> **EXERCISE PROMPT**
Search the entries below for "thumbnail". Report each line where it occurs.

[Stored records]
------------------------

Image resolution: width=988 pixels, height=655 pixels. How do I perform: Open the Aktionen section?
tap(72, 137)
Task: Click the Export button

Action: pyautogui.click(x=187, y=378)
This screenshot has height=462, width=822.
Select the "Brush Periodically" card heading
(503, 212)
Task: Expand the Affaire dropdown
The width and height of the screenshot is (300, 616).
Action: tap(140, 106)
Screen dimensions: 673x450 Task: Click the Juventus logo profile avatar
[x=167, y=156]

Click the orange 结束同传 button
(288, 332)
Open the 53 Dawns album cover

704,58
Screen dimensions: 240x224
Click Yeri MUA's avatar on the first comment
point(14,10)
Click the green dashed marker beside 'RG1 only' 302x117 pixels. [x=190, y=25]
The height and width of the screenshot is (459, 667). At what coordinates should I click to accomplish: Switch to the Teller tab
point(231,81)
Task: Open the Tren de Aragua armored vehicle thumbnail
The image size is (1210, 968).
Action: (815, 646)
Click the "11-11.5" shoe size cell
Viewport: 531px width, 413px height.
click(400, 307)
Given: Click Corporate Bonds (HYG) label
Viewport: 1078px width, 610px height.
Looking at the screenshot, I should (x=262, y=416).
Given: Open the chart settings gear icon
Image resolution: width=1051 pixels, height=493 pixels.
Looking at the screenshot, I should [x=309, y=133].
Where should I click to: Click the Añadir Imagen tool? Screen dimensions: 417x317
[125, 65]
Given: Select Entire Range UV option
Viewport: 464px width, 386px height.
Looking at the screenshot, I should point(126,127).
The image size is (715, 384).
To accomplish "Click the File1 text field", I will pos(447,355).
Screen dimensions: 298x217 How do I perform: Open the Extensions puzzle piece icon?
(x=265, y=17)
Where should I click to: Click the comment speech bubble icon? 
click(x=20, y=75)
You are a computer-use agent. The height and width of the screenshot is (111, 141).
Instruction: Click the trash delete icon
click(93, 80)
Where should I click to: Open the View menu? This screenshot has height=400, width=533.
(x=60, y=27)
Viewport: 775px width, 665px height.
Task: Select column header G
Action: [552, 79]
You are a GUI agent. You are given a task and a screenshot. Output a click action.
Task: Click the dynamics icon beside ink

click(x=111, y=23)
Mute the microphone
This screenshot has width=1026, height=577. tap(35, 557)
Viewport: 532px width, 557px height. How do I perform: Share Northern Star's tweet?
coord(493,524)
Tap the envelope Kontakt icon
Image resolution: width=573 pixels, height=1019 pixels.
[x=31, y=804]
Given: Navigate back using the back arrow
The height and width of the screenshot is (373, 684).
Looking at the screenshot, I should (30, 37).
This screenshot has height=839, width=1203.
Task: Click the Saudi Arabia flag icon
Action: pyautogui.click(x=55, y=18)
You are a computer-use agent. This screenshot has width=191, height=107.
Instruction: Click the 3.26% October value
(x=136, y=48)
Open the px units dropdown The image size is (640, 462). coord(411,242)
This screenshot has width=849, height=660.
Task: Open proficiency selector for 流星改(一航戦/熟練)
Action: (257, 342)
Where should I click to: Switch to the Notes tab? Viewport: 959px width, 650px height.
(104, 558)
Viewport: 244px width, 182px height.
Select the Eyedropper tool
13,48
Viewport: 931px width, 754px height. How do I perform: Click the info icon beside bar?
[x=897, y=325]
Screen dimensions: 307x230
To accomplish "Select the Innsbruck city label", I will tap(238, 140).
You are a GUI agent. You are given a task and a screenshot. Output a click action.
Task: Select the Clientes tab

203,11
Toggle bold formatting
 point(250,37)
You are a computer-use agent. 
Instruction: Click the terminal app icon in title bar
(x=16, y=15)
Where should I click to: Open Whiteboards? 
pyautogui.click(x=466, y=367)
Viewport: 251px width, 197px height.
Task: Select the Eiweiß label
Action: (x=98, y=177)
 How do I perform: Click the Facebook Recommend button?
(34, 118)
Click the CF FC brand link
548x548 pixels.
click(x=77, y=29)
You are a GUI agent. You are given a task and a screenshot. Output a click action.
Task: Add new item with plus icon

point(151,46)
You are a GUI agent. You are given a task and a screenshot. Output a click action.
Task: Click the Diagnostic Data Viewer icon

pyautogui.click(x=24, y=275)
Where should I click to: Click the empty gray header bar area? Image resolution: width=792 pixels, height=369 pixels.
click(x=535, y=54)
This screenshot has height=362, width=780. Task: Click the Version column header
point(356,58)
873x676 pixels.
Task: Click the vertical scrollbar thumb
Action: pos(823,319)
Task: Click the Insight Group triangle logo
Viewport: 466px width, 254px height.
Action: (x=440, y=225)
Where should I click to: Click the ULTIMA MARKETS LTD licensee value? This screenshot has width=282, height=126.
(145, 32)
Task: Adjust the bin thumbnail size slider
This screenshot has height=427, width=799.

------------------------

> **PROBLEM SOLUTION**
Task: Open the Tren de Aragua armored vehicle thumbnail
Task: Adjust the bin thumbnail size slider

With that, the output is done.